**TRECHO DA PÁGINA**
-*-
Em qualquer outro estilo cervejeiro, a refermentação é realizada adicionando-se novas leveduras e um pouco de açúcar na garrafa junto com a cerveja, o que reinicia a fermentação. O mesmo não ocorre com as lambics, que não recebem nem um, nem outro. Como vimos, a fermentação de uma lambic se estende por até dois anos, de modo que uma lambic de um ano de idade ainda possui uma certa quantidade de açúcares residuais a serem fermentados. Quando uma lambic jovem (de um ano de idade) e uma madura (de dois ou três anos) são misturadas, as leveduras “dormentes” da lambic velha irão encontrar na jovem mais açúcares para fermentar, e darão início a uma nova fermentação alcoólica. Como a garrafa é vedada, o gás carbônico produzido não tem para onde escapar e se dilui no líquido, dando origem à altíssima carbonatação que é típica de uma gueuze. Essa última fermentação normalmente demora por volta de seis meses após o engarrafamento, e apenas então a cerveja pode ser comercializada. Desde a produção do mosto até o consumo, portanto, a parte mais velha da lambic terá passado por pelo menos 3 anos e meio de fermentação e maturação.

A gueuze refermenta nas garrafas 
na cervejaria Cantillon.
-*-
**LISTAGEM ARMAZENADA**
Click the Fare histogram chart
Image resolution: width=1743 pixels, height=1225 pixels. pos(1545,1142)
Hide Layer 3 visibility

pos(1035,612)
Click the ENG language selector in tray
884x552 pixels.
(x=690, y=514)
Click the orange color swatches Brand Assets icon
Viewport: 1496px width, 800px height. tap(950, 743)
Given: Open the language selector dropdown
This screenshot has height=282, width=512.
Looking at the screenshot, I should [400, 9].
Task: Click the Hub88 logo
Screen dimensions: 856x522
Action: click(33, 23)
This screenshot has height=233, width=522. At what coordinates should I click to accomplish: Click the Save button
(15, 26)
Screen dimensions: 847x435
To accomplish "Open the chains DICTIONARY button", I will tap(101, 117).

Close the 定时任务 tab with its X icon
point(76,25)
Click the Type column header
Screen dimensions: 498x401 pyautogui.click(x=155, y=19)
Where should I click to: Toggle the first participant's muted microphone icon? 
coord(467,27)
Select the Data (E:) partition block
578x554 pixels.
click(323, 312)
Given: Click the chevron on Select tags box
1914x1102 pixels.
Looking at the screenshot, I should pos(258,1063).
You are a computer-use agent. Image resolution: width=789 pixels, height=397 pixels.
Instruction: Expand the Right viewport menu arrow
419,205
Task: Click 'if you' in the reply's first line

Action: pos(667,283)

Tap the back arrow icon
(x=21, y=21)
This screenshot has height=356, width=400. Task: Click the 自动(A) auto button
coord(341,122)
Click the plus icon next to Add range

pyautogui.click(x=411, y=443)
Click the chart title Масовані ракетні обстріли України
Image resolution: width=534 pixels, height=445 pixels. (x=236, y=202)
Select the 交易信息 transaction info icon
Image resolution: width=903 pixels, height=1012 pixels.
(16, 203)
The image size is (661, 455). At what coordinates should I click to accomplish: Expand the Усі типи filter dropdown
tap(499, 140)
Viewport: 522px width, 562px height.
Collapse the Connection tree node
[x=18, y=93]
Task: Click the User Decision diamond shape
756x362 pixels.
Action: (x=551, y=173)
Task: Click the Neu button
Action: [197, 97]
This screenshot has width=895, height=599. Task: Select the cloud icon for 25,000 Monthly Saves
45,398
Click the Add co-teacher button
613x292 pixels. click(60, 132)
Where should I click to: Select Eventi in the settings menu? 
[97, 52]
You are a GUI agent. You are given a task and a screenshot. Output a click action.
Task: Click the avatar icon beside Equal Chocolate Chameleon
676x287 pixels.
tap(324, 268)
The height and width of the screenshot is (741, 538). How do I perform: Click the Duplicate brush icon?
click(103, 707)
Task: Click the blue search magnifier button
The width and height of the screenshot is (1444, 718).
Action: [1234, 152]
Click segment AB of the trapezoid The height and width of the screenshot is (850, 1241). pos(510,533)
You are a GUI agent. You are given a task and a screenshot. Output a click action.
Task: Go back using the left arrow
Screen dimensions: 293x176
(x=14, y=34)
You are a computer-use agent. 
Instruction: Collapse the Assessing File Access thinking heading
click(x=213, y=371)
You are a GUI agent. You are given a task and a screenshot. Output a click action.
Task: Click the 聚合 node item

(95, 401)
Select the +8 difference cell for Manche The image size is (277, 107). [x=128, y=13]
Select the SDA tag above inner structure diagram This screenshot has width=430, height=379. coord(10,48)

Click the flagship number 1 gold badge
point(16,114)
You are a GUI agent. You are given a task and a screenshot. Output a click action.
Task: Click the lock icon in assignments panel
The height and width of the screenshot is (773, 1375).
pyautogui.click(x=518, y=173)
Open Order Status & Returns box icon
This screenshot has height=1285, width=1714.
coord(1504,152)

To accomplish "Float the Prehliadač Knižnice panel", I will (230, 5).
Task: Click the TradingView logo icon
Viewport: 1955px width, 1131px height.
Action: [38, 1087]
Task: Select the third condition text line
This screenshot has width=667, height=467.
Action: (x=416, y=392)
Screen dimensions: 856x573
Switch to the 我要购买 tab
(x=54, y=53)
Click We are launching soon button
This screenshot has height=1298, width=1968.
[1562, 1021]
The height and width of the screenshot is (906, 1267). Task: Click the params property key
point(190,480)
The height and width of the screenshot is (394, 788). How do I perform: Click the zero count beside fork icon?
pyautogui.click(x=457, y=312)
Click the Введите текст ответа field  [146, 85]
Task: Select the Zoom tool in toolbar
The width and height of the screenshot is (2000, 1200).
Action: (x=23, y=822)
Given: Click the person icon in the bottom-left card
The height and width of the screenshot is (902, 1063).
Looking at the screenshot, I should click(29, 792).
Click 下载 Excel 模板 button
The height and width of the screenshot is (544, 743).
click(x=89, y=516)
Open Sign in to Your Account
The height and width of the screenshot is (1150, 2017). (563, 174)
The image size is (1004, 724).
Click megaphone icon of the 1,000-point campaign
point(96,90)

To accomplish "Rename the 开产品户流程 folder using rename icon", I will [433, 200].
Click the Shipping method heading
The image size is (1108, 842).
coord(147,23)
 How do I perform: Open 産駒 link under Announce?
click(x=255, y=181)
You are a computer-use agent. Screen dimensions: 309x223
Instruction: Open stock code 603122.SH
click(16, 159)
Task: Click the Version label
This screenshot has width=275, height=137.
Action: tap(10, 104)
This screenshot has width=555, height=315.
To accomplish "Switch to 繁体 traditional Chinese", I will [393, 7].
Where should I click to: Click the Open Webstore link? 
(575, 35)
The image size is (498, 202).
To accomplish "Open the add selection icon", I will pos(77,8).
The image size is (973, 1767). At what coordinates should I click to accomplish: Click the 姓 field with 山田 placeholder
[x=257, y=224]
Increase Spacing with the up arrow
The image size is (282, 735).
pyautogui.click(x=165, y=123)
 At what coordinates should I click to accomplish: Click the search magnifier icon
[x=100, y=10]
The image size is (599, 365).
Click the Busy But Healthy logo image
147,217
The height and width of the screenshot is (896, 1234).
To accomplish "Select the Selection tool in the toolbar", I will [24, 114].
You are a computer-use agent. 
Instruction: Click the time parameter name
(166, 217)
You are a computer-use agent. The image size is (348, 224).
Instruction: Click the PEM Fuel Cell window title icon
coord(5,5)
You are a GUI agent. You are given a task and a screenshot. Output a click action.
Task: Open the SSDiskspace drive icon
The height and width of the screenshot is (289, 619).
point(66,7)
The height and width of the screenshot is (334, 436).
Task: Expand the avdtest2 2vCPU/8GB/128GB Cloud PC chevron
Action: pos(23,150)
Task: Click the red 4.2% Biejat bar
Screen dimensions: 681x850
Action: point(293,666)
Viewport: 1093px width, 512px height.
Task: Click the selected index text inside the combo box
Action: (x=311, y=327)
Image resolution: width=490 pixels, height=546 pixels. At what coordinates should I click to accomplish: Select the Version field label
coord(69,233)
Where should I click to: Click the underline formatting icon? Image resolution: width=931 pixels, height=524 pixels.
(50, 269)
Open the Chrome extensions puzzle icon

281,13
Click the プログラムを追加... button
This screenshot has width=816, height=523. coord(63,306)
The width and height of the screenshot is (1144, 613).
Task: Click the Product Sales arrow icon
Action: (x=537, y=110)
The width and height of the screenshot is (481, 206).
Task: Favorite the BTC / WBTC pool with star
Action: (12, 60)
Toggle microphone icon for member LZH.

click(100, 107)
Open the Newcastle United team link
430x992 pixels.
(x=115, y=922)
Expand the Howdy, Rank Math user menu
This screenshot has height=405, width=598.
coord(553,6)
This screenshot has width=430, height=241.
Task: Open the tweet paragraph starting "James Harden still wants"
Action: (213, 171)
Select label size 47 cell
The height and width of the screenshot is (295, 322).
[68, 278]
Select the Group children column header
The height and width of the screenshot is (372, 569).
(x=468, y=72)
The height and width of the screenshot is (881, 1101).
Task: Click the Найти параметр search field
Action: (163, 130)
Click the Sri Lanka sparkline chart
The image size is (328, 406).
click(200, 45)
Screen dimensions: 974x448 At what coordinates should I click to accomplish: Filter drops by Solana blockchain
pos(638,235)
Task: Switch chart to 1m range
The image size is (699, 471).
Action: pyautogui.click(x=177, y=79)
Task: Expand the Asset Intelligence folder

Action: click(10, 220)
-*-
**CONJUNTO DE TAREFAS**
(1) Segundo o texto sobre a gueuze, quanto tempo costuma durar a última fermentação depois do engarrafamento?
(2) Retome o texto sobre a gueuze a partir do ponto em que ele termina.

**RESPOSTAS FINAIS**
(1) Cerca de seis meses.

(2)
Fonte: acervo pessoal
A lambic jovem é essencial para fornecer açúcares fermentáveis, enquanto as lambics velhas fornecem uma boa concentração de leveduras do gênero Brettanomyces, resultando em aromas mais maduros e desenvolvidos. Uma gueuze tradicional, para atingir a sua enorme profundidade aromática, deve levar em sua composição uma parte de lambic que tenha maturado durante pelo menos três anos em barris de madeira – mais do que em qualquer outro estilo cervejeiro conhecido. O produtor normalmente separa para isso os barris que tenham desenvolvido mais “caráter”, ou seja, maior complexidade de aromas e acidez mais bem acabada.

Frutas

“Mas lambic não é aquela cerveja com cereja ou framboesa? Estamos falando do assunto há tanto tempo e não ouvi uma palavra sequer sobre as frutas!” É, muitas pessoas associam as lambics imediatamente às cervejas com frutas, o que é um equívoco. Existem muitas lambics sem frutas, assim como existem cervejas de frutas que não são lambics e nem mesmo selvagens!

Na realidade, as frutas só entram na última etapa da preparação de uma lambic de frutas. Até o século XIX, as frutas eram adicionadas apenas pelo café ou estabelecimento que vendia a lambic aos consumidores finais, como forma de diversificar sua “carta” de cervejas numa época em que a cervejaria de cada região produzia e vendia uma única cerveja. Hoje em dia, porém, as próprias cervejarias passaram a assumir essa responsabilidade e preparar suas próprias lambics com frutas. O sucesso das fruit lambics foi tão grande que, atualmente, sua produção e consumo ultrapassa o das lambics “puras”!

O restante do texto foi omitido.